# Start of Record list

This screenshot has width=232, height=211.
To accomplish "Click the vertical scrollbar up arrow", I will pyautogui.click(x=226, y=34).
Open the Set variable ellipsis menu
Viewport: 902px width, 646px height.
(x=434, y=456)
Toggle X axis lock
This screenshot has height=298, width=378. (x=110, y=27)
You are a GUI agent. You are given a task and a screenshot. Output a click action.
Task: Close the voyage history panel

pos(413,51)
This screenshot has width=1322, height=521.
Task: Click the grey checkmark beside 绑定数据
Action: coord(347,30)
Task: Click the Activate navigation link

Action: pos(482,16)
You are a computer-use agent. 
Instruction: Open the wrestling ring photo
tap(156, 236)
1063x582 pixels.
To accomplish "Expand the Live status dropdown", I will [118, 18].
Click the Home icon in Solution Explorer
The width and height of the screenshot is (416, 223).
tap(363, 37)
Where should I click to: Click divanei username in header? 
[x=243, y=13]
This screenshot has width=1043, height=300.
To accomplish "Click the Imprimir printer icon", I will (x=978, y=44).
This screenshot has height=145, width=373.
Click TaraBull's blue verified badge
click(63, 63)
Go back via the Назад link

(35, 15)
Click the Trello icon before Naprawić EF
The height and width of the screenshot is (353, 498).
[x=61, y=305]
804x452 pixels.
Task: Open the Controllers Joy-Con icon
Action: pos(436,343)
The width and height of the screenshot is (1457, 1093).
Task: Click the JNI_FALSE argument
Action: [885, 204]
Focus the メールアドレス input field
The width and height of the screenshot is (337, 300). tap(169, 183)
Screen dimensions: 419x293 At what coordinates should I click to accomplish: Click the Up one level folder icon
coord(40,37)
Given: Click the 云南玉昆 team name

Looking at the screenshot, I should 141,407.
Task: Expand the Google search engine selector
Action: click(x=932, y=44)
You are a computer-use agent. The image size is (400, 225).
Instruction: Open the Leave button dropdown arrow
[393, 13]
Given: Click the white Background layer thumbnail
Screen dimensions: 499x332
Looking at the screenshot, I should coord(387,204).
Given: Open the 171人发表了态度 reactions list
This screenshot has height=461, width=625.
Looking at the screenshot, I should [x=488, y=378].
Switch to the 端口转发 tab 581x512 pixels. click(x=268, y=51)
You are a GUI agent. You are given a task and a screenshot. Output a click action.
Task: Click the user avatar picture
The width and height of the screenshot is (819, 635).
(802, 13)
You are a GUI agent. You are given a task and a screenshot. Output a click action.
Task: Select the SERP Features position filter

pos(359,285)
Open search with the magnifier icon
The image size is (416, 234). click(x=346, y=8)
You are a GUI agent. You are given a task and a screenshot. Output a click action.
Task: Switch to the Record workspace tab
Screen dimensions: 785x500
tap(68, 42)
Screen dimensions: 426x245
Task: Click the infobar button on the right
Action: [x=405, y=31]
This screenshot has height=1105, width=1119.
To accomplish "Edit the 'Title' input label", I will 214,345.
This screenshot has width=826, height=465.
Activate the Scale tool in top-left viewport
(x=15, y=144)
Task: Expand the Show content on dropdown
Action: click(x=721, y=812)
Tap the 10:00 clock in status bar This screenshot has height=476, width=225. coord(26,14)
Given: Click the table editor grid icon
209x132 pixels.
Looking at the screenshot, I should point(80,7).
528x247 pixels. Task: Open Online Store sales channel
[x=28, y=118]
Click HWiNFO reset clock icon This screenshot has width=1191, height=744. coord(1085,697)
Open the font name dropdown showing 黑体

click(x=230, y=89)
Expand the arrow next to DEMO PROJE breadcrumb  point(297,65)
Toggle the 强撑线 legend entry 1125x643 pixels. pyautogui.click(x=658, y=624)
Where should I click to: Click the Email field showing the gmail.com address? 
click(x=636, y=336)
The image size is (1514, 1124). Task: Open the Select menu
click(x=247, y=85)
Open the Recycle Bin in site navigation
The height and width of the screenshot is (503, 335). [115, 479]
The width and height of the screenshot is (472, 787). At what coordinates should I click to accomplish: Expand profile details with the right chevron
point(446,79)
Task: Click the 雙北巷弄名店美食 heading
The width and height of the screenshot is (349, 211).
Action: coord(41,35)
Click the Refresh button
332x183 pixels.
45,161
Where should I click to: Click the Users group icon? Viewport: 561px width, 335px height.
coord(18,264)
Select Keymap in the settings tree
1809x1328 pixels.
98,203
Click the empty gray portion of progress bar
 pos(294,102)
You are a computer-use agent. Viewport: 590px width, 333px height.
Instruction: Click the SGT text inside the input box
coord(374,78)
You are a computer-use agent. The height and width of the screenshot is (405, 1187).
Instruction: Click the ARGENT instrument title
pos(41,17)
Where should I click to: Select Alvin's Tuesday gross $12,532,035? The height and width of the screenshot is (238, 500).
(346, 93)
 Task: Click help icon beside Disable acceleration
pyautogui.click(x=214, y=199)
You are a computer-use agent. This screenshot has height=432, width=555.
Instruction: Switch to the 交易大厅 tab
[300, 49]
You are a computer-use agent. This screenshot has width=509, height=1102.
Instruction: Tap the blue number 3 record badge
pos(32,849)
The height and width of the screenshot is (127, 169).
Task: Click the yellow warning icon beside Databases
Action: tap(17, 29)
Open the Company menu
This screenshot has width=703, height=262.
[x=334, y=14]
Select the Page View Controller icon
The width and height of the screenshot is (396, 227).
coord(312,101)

# End of Record list

Problem details:
Update the listing by changing each "computer-use agent" to "screen-control agent" and leaving all other text unchanged.

Complete response:
This screenshot has width=232, height=211.
To accomplish "Click the vertical scrollbar up arrow", I will pyautogui.click(x=226, y=34).
Open the Set variable ellipsis menu
Viewport: 902px width, 646px height.
(x=434, y=456)
Toggle X axis lock
This screenshot has height=298, width=378. (x=110, y=27)
You are a GUI agent. You are given a task and a screenshot. Output a click action.
Task: Close the voyage history panel

pos(413,51)
This screenshot has width=1322, height=521.
Task: Click the grey checkmark beside 绑定数据
Action: coord(347,30)
Task: Click the Activate navigation link

Action: pos(482,16)
You are a screen-control agent. 
Instruction: Open the wrestling ring photo
tap(156, 236)
1063x582 pixels.
To accomplish "Expand the Live status dropdown", I will [118, 18].
Click the Home icon in Solution Explorer
The width and height of the screenshot is (416, 223).
tap(363, 37)
Where should I click to: Click divanei username in header? 
[x=243, y=13]
This screenshot has width=1043, height=300.
To accomplish "Click the Imprimir printer icon", I will (x=978, y=44).
This screenshot has height=145, width=373.
Click TaraBull's blue verified badge
click(63, 63)
Go back via the Назад link

(35, 15)
Click the Trello icon before Naprawić EF
The height and width of the screenshot is (353, 498).
[x=61, y=305]
804x452 pixels.
Task: Open the Controllers Joy-Con icon
Action: pos(436,343)
The width and height of the screenshot is (1457, 1093).
Task: Click the JNI_FALSE argument
Action: [885, 204]
Focus the メールアドレス input field
The width and height of the screenshot is (337, 300). tap(169, 183)
Screen dimensions: 419x293 At what coordinates should I click to accomplish: Click the Up one level folder icon
coord(40,37)
Given: Click the 云南玉昆 team name

Looking at the screenshot, I should 141,407.
Task: Expand the Google search engine selector
Action: click(x=932, y=44)
You are a screen-control agent. The image size is (400, 225).
Instruction: Open the Leave button dropdown arrow
[393, 13]
Given: Click the white Background layer thumbnail
Screen dimensions: 499x332
Looking at the screenshot, I should coord(387,204).
Given: Open the 171人发表了态度 reactions list
This screenshot has height=461, width=625.
Looking at the screenshot, I should [x=488, y=378].
Switch to the 端口转发 tab 581x512 pixels. click(x=268, y=51)
You are a GUI agent. You are given a task and a screenshot. Output a click action.
Task: Click the user avatar picture
The width and height of the screenshot is (819, 635).
(802, 13)
You are a GUI agent. You are given a task and a screenshot. Output a click action.
Task: Select the SERP Features position filter

pos(359,285)
Open search with the magnifier icon
The image size is (416, 234). click(x=346, y=8)
You are a GUI agent. You are given a task and a screenshot. Output a click action.
Task: Switch to the Record workspace tab
Screen dimensions: 785x500
tap(68, 42)
Screen dimensions: 426x245
Task: Click the infobar button on the right
Action: [x=405, y=31]
This screenshot has height=1105, width=1119.
To accomplish "Edit the 'Title' input label", I will 214,345.
This screenshot has width=826, height=465.
Activate the Scale tool in top-left viewport
(x=15, y=144)
Task: Expand the Show content on dropdown
Action: click(x=721, y=812)
Tap the 10:00 clock in status bar This screenshot has height=476, width=225. coord(26,14)
Given: Click the table editor grid icon
209x132 pixels.
Looking at the screenshot, I should point(80,7).
528x247 pixels. Task: Open Online Store sales channel
[x=28, y=118]
Click HWiNFO reset clock icon This screenshot has width=1191, height=744. coord(1085,697)
Open the font name dropdown showing 黑体

click(x=230, y=89)
Expand the arrow next to DEMO PROJE breadcrumb  point(297,65)
Toggle the 强撑线 legend entry 1125x643 pixels. pyautogui.click(x=658, y=624)
Where should I click to: Click the Email field showing the gmail.com address? 
click(x=636, y=336)
The image size is (1514, 1124). Task: Open the Select menu
click(x=247, y=85)
Open the Recycle Bin in site navigation
The height and width of the screenshot is (503, 335). [115, 479]
The width and height of the screenshot is (472, 787). At what coordinates should I click to accomplish: Expand profile details with the right chevron
point(446,79)
Task: Click the 雙北巷弄名店美食 heading
The width and height of the screenshot is (349, 211).
Action: coord(41,35)
Click the Refresh button
332x183 pixels.
45,161
Where should I click to: Click the Users group icon? Viewport: 561px width, 335px height.
coord(18,264)
Select Keymap in the settings tree
1809x1328 pixels.
98,203
Click the empty gray portion of progress bar
 pos(294,102)
You are a screen-control agent. Viewport: 590px width, 333px height.
Instruction: Click the SGT text inside the input box
coord(374,78)
You are a screen-control agent. The height and width of the screenshot is (405, 1187).
Instruction: Click the ARGENT instrument title
pos(41,17)
Where should I click to: Select Alvin's Tuesday gross $12,532,035? The height and width of the screenshot is (238, 500).
(346, 93)
 Task: Click help icon beside Disable acceleration
pyautogui.click(x=214, y=199)
You are a screen-control agent. This screenshot has height=432, width=555.
Instruction: Switch to the 交易大厅 tab
[300, 49]
You are a screen-control agent. This screenshot has width=509, height=1102.
Instruction: Tap the blue number 3 record badge
pos(32,849)
The height and width of the screenshot is (127, 169).
Task: Click the yellow warning icon beside Databases
Action: tap(17, 29)
Open the Company menu
This screenshot has width=703, height=262.
[x=334, y=14]
Select the Page View Controller icon
The width and height of the screenshot is (396, 227).
coord(312,101)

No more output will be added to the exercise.